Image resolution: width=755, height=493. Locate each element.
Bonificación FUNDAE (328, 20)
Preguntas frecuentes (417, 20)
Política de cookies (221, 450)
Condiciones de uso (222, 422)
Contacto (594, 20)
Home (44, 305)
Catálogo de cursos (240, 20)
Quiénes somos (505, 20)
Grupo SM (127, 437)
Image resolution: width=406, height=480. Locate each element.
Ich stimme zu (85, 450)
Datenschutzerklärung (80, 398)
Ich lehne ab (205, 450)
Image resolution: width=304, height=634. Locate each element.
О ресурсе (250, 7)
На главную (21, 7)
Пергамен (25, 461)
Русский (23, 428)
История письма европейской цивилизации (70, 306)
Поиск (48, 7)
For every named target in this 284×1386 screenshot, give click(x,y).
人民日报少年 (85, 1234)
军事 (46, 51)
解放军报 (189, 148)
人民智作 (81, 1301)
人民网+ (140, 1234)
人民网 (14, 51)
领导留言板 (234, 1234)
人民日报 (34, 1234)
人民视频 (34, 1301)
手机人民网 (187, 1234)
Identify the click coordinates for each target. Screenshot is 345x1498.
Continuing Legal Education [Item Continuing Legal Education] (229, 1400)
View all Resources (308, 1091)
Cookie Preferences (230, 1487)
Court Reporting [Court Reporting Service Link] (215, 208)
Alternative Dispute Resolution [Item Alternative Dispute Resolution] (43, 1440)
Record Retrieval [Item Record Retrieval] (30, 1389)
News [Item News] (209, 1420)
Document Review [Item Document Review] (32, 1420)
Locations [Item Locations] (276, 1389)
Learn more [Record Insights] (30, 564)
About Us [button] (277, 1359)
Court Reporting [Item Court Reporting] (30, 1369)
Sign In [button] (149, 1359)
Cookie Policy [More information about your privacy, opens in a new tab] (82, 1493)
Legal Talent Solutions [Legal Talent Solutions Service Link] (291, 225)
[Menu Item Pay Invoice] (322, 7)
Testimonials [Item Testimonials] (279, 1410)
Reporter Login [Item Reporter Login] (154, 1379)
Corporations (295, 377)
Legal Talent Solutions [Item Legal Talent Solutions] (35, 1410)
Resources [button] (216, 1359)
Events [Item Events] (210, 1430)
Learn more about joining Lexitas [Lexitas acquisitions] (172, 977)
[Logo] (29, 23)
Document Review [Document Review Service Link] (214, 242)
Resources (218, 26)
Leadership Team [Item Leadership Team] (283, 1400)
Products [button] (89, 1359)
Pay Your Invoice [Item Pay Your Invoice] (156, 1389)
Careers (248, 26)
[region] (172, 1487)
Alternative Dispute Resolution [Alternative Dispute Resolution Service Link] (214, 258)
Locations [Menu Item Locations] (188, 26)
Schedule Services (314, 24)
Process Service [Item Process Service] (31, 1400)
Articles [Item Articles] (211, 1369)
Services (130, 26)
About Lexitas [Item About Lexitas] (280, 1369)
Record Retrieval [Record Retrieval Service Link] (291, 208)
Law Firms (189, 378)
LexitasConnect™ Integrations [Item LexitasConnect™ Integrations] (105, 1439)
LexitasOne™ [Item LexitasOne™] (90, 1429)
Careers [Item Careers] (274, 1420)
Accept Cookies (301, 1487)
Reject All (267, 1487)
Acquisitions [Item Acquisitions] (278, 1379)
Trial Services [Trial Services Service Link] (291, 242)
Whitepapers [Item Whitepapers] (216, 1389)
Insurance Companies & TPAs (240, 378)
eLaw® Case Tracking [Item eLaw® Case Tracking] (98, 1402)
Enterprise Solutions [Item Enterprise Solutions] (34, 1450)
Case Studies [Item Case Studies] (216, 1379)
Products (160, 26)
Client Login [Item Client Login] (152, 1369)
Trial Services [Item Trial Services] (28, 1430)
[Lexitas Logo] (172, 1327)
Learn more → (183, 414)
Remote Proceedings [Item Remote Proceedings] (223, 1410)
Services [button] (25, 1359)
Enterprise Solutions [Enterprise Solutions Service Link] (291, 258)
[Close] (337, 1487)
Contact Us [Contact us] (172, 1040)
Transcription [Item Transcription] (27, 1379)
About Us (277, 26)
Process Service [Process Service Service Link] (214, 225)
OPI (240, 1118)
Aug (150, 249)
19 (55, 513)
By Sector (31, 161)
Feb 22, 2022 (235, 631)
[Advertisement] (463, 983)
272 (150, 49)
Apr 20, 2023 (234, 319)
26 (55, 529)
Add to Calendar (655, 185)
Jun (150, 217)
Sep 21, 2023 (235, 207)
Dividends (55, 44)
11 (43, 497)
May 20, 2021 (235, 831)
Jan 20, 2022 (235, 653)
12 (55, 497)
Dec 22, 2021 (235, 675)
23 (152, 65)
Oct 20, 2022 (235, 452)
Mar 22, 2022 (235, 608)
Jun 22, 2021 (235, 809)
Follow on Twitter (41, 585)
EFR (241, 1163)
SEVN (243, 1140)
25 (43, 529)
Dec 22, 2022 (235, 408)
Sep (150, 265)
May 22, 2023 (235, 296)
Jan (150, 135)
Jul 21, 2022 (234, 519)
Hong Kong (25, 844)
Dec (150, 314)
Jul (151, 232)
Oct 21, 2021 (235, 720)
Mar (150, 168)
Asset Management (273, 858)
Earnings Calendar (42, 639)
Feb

* [WHAT NEEDS TO BE DONE]:
Gather every line in the entries above that contains the word "height", and copy each of those lines in full.

* [ANSWER TO THE PROBLEM]:
Image resolution: width=755, height=493. Locate each element.
Image resolution: width=406, height=480. Locate each element.
Image resolution: width=304, height=634. Locate each element.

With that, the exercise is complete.